Ultimately, however, Aernnova’s leadership wanted a site closer to major customers, such as Bombardier in Canada, and Bell Helicopter and Textron Aviation in the USA. In 10-15 years, India and China might have established OEMs of the same size, but in the near-term it made more sense to set up a factory in Mexico, even if labour costs are slightly higher, Alcaide says.

Eight years later, Aernnova Mexico employs 700 people working 500,000 labour hours annually at two sites, he says. The company’s target is to double production capacity and output by 2020. The growth plan has been based on slowly increasing the scope of work at the two sites. At first, Aernnova simply transferred work from Spanish factories to the new factories in Mexico. That included the engine cowlings of the Embraer E190 and vertical stabilisers for the Bombardier CRJ700 and CRJ900, with sheet metal supplied by a Kaman Aerospace factory elsewhere in Mexico.

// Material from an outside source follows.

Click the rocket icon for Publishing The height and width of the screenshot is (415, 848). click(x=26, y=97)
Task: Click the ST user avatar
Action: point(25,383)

From the beginning, Aernnova’s vision for the Mexican sites included a plan for them to develop new business, not just build components previously ordered from the company’s sites in Spain.

“It happened in 2010 or 2011 with a deal to supply the wings of the Hawker Beechcraft family [of aircraft],” says Alcaide. “It’s been a very intense two, three, four years.” The wings for the Baron, Bonanza and King Air were moved from Beechcraft’s factory in Wichita, Kansas to Aernnova’s factor in Queretaro. Aernnova has also picked up a contract to supply the structures for the Bell 505, a light-single helicopter expected to achieve airworthiness certification in the near future.

“We have been involved in large aerostructures and we have been able to demonstrate some critical [components], like wings, can be assembled with the right quality and right time in Mexico,” Alcaide says.

Of course, that same formula hasn’t always worked. Bombardier, for example, had ambitious plans for a new factory in Queretaro. It would assemble the composite wings of the Learjet 85 and fabricate and assemble the fuselage of the nine-seat business jet.

Questions were raised about the effectiveness of curing composite structures in Queretaro, a location with an elevation of more than 1,500m/5,000ft. But Bombardier executives said they had learned ways to cure the composite resin in such high elevations with lower ambient air density. By 2013, Bombardier executives said they had agreed on a way forward with the US Federal Aviation Administration on how to certificate such a composite-skinned business jet. In the end, the company put the Learjet 85 on hiatus in January 2015, then cancelled the programme 10 months later.

But the aerospace industry has come to stay in Mexico. Bombardier may have dropped the Learjet 85, but still plans to make the aft fuselage for the large cabin, ultra-long-range Global 7000 and 8000 business jets in Queretaro. Labour savings are certainly part of that calculation, but clearly not the only component in the business case.

Safran’s Labinal subsidiary is a case in point. The wiring specialist was among the first companies to establish operations in Mexico, in 1996, with a plant in Chihuahua and about 300 workers. It now employs 4,500 people making the wiring for the 787 and the Airbus A380.

“We are absolutely convinced that Mexico has the potential to become one of the world leaders in the aerospace industry,” says Daniel Parfait, director general of Safran Mexico. “This is why we continue to have an important investment in this country.”